[Items from a data source]
____________________

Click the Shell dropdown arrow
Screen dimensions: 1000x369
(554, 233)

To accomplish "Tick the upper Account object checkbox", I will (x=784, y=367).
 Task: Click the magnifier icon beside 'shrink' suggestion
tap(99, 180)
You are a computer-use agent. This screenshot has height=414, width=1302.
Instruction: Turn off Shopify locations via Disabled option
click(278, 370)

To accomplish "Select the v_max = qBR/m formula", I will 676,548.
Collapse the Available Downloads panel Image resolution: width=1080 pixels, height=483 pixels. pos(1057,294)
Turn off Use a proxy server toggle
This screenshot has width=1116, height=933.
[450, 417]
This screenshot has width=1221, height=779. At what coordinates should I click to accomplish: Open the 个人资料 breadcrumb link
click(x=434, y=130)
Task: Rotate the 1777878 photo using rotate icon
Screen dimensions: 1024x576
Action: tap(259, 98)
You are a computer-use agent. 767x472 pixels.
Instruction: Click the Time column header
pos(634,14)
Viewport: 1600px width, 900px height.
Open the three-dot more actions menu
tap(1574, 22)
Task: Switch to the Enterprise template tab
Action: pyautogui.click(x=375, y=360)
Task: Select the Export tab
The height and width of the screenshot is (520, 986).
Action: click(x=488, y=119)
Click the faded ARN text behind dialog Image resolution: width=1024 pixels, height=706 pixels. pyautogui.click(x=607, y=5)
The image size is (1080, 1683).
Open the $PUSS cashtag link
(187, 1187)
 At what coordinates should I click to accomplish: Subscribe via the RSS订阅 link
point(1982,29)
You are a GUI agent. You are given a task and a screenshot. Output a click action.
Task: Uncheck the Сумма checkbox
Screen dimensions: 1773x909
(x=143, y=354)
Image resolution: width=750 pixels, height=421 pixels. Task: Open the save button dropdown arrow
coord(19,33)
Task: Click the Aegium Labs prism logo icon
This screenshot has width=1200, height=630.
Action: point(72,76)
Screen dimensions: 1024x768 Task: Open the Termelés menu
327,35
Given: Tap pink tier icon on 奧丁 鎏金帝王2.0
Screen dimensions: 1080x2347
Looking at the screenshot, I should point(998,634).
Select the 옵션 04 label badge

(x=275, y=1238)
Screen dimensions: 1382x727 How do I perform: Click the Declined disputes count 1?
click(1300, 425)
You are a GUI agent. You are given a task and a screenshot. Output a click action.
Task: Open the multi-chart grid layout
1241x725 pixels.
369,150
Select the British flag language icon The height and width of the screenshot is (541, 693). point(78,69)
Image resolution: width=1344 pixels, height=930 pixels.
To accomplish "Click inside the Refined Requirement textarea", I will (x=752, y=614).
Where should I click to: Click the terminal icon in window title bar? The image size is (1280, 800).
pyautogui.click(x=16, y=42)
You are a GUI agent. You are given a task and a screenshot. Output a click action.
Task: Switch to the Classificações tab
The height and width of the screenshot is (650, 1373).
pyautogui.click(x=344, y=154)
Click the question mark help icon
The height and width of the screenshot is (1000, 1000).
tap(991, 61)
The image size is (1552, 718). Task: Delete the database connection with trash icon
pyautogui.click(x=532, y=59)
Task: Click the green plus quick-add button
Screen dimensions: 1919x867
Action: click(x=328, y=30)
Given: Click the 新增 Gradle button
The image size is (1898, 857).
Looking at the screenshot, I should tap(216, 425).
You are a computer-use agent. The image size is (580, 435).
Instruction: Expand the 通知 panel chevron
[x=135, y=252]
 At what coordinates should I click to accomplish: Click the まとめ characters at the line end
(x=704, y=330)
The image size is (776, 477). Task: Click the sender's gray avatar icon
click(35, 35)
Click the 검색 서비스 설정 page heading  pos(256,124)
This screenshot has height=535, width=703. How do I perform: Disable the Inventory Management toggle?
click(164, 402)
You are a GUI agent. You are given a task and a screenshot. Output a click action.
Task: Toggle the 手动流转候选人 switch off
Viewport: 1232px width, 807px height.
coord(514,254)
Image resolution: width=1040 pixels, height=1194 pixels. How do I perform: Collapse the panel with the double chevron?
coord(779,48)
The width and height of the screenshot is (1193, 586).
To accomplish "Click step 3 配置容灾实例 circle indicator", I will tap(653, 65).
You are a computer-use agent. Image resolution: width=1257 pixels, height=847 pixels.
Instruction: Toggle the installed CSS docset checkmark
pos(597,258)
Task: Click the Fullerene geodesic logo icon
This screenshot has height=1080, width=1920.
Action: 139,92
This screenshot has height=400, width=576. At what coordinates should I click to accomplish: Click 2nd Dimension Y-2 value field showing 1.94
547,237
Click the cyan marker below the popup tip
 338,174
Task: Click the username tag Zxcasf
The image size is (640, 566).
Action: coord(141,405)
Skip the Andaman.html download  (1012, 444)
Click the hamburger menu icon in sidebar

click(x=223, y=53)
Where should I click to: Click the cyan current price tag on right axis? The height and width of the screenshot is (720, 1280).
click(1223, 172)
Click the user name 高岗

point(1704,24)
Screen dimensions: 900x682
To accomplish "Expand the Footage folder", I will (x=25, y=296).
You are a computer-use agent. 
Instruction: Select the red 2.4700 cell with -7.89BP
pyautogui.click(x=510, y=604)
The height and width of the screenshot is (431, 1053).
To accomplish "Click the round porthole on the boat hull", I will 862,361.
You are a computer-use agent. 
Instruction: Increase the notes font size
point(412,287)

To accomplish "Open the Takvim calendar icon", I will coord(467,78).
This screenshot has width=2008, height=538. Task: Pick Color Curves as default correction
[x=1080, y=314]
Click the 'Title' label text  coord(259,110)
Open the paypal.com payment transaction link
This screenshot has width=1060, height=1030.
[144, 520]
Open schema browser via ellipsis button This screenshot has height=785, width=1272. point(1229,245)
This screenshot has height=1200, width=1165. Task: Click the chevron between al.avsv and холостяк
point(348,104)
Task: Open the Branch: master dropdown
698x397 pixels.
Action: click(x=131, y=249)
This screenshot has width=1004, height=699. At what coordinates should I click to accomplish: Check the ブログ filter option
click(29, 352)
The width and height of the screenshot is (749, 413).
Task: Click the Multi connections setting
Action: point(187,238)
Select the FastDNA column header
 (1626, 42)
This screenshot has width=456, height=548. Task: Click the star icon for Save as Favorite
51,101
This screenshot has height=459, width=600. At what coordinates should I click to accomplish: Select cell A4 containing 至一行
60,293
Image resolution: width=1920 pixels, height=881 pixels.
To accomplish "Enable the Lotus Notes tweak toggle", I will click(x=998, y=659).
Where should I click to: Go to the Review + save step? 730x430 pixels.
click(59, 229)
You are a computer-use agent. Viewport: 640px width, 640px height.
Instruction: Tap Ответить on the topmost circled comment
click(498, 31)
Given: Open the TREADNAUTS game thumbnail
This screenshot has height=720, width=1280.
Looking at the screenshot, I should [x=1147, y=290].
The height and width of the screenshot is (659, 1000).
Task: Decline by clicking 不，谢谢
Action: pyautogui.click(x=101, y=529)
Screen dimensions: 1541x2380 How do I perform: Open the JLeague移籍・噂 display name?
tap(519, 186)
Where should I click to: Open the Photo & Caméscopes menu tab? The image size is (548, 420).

____________________

What do the records say? Quote them all exactly.

Click the Shell dropdown arrow
Screen dimensions: 1000x369
(554, 233)

To accomplish "Tick the upper Account object checkbox", I will (x=784, y=367).
 Task: Click the magnifier icon beside 'shrink' suggestion
tap(99, 180)
You are a computer-use agent. This screenshot has height=414, width=1302.
Instruction: Turn off Shopify locations via Disabled option
click(278, 370)

To accomplish "Select the v_max = qBR/m formula", I will 676,548.
Collapse the Available Downloads panel Image resolution: width=1080 pixels, height=483 pixels. pos(1057,294)
Turn off Use a proxy server toggle
This screenshot has width=1116, height=933.
[450, 417]
This screenshot has width=1221, height=779. At what coordinates should I click to accomplish: Open the 个人资料 breadcrumb link
click(x=434, y=130)
Task: Rotate the 1777878 photo using rotate icon
Screen dimensions: 1024x576
Action: tap(259, 98)
You are a computer-use agent. 767x472 pixels.
Instruction: Click the Time column header
pos(634,14)
Viewport: 1600px width, 900px height.
Open the three-dot more actions menu
tap(1574, 22)
Task: Switch to the Enterprise template tab
Action: pyautogui.click(x=375, y=360)
Task: Select the Export tab
The height and width of the screenshot is (520, 986).
Action: click(x=488, y=119)
Click the faded ARN text behind dialog Image resolution: width=1024 pixels, height=706 pixels. pyautogui.click(x=607, y=5)
The image size is (1080, 1683).
Open the $PUSS cashtag link
(187, 1187)
 At what coordinates should I click to accomplish: Subscribe via the RSS订阅 link
point(1982,29)
You are a GUI agent. You are given a task and a screenshot. Output a click action.
Task: Uncheck the Сумма checkbox
Screen dimensions: 1773x909
(x=143, y=354)
Image resolution: width=750 pixels, height=421 pixels. Task: Open the save button dropdown arrow
coord(19,33)
Task: Click the Aegium Labs prism logo icon
This screenshot has width=1200, height=630.
Action: point(72,76)
Screen dimensions: 1024x768 Task: Open the Termelés menu
327,35
Given: Tap pink tier icon on 奧丁 鎏金帝王2.0
Screen dimensions: 1080x2347
Looking at the screenshot, I should point(998,634).
Select the 옵션 04 label badge

(x=275, y=1238)
Screen dimensions: 1382x727 How do I perform: Click the Declined disputes count 1?
click(1300, 425)
You are a GUI agent. You are given a task and a screenshot. Output a click action.
Task: Open the multi-chart grid layout
1241x725 pixels.
369,150
Select the British flag language icon The height and width of the screenshot is (541, 693). point(78,69)
Image resolution: width=1344 pixels, height=930 pixels.
To accomplish "Click inside the Refined Requirement textarea", I will (x=752, y=614).
Where should I click to: Click the terminal icon in window title bar? The image size is (1280, 800).
pyautogui.click(x=16, y=42)
You are a GUI agent. You are given a task and a screenshot. Output a click action.
Task: Switch to the Classificações tab
The height and width of the screenshot is (650, 1373).
pyautogui.click(x=344, y=154)
Click the question mark help icon
The height and width of the screenshot is (1000, 1000).
tap(991, 61)
The image size is (1552, 718). Task: Delete the database connection with trash icon
pyautogui.click(x=532, y=59)
Task: Click the green plus quick-add button
Screen dimensions: 1919x867
Action: click(x=328, y=30)
Given: Click the 新增 Gradle button
The image size is (1898, 857).
Looking at the screenshot, I should tap(216, 425).
You are a computer-use agent. The image size is (580, 435).
Instruction: Expand the 通知 panel chevron
[x=135, y=252]
 At what coordinates should I click to accomplish: Click the まとめ characters at the line end
(x=704, y=330)
The image size is (776, 477). Task: Click the sender's gray avatar icon
click(35, 35)
Click the 검색 서비스 설정 page heading  pos(256,124)
This screenshot has height=535, width=703. How do I perform: Disable the Inventory Management toggle?
click(164, 402)
You are a GUI agent. You are given a task and a screenshot. Output a click action.
Task: Toggle the 手动流转候选人 switch off
Viewport: 1232px width, 807px height.
coord(514,254)
Image resolution: width=1040 pixels, height=1194 pixels. How do I perform: Collapse the panel with the double chevron?
coord(779,48)
The width and height of the screenshot is (1193, 586).
To accomplish "Click step 3 配置容灾实例 circle indicator", I will tap(653, 65).
You are a computer-use agent. Image resolution: width=1257 pixels, height=847 pixels.
Instruction: Toggle the installed CSS docset checkmark
pos(597,258)
Task: Click the Fullerene geodesic logo icon
This screenshot has height=1080, width=1920.
Action: 139,92
This screenshot has height=400, width=576. At what coordinates should I click to accomplish: Click 2nd Dimension Y-2 value field showing 1.94
547,237
Click the cyan marker below the popup tip
 338,174
Task: Click the username tag Zxcasf
The image size is (640, 566).
Action: coord(141,405)
Skip the Andaman.html download  (1012, 444)
Click the hamburger menu icon in sidebar

click(x=223, y=53)
Where should I click to: Click the cyan current price tag on right axis? The height and width of the screenshot is (720, 1280).
click(1223, 172)
Click the user name 高岗

point(1704,24)
Screen dimensions: 900x682
To accomplish "Expand the Footage folder", I will (x=25, y=296).
You are a computer-use agent. 
Instruction: Select the red 2.4700 cell with -7.89BP
pyautogui.click(x=510, y=604)
The height and width of the screenshot is (431, 1053).
To accomplish "Click the round porthole on the boat hull", I will 862,361.
You are a computer-use agent. 
Instruction: Increase the notes font size
point(412,287)

To accomplish "Open the Takvim calendar icon", I will coord(467,78).
This screenshot has width=2008, height=538. Task: Pick Color Curves as default correction
[x=1080, y=314]
Click the 'Title' label text  coord(259,110)
Open the paypal.com payment transaction link
This screenshot has width=1060, height=1030.
[144, 520]
Open schema browser via ellipsis button This screenshot has height=785, width=1272. point(1229,245)
This screenshot has height=1200, width=1165. Task: Click the chevron between al.avsv and холостяк
point(348,104)
Task: Open the Branch: master dropdown
698x397 pixels.
Action: click(x=131, y=249)
This screenshot has width=1004, height=699. At what coordinates should I click to accomplish: Check the ブログ filter option
click(29, 352)
The width and height of the screenshot is (749, 413).
Task: Click the Multi connections setting
Action: point(187,238)
Select the FastDNA column header
 (1626, 42)
This screenshot has width=456, height=548. Task: Click the star icon for Save as Favorite
51,101
This screenshot has height=459, width=600. At what coordinates should I click to accomplish: Select cell A4 containing 至一行
60,293
Image resolution: width=1920 pixels, height=881 pixels.
To accomplish "Enable the Lotus Notes tweak toggle", I will click(x=998, y=659).
Where should I click to: Go to the Review + save step? 730x430 pixels.
click(59, 229)
You are a computer-use agent. Viewport: 640px width, 640px height.
Instruction: Tap Ответить on the topmost circled comment
click(498, 31)
Given: Open the TREADNAUTS game thumbnail
This screenshot has height=720, width=1280.
Looking at the screenshot, I should [x=1147, y=290].
The height and width of the screenshot is (659, 1000).
Task: Decline by clicking 不，谢谢
Action: pyautogui.click(x=101, y=529)
Screen dimensions: 1541x2380 How do I perform: Open the JLeague移籍・噂 display name?
tap(519, 186)
Where should I click to: Open the Photo & Caméscopes menu tab? The image size is (548, 420).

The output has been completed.